With a slower upload speed or higher latency it interferes with the normal flow. If the requests are lagged it will affect the result.
With 100+ smaller requests the connection has to negotiate each one. The latency and upload can effect this.
This will be less pronounced with linear because we don't have to keep initiating requests over and over.
I went around and around with this one, trying to get those connections to ramp up quicker. Originally I was trying to make the test ramp up quicker by adjusting test parameters for that situation. Then realized that it's only doing what it's supposed to do. This happens when the connection is weak, it's only showing you what happened. If something slows down the requests or the process... it affects the end result.
So keep in mind when you're using the beta, it's splitting the multithread process much more than my previous version. 100 elements for < 1MB tests and 200 elements beyond that, where the production multithread at 10MB you only open 12 threads and 200MB opens 30 threads. Big difference. The beta is more demanding.

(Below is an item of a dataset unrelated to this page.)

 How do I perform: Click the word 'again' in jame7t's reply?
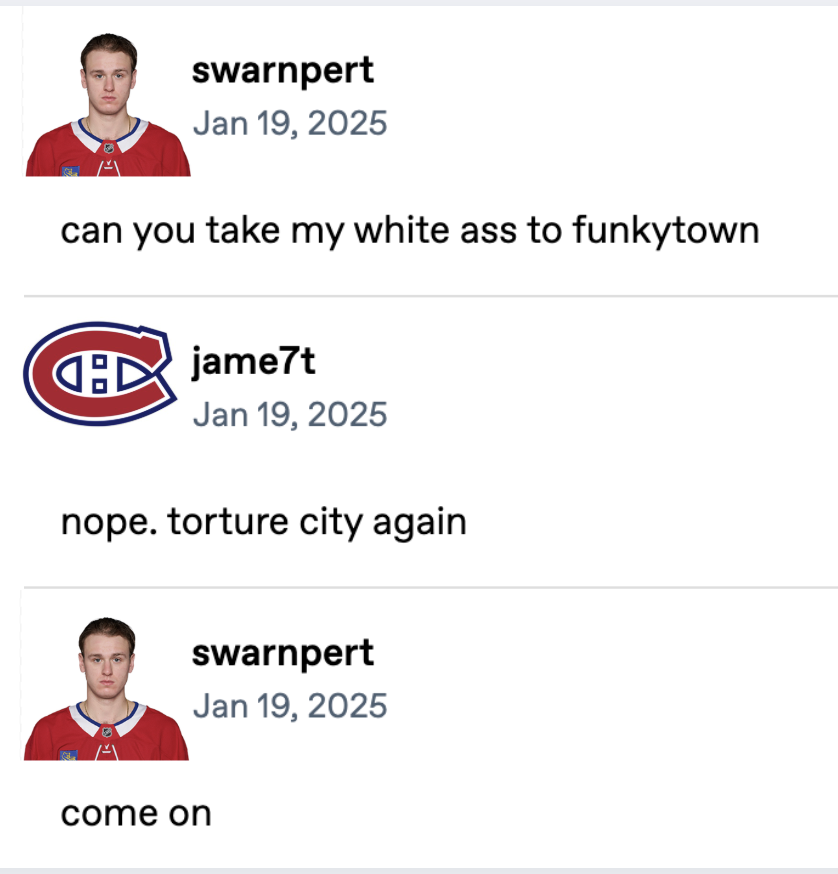pos(420,524)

The difference is before I adjusted the process to meet the connection. Smaller tests were done with less elements. I've decided going forward that TMN shouldn't scale based on the connection, rather measure every connection the same. As the linear test does. Remember I'm only talking about the multithread process.
The beta upload test works the same way, 100 and 200 elements.
A couple of things to can do. Click [customize] and Enable Linear Boost or test linear on connections like that one.
I've seen that too, always on crappy connections. I think you're right about it being due to packet loss. I'm going to see about detecting when a thread gets stuck like that and then reinitiate that thread and report the event in the results.
It's all about how the data is being rendered. The beta is an entirely new test with different variables. These new variables seem to favor more modern connection types because they're better designed for this type of load. A bunch of small requests may be harder to render in some cases than a few large ones. But that's what we're here to test.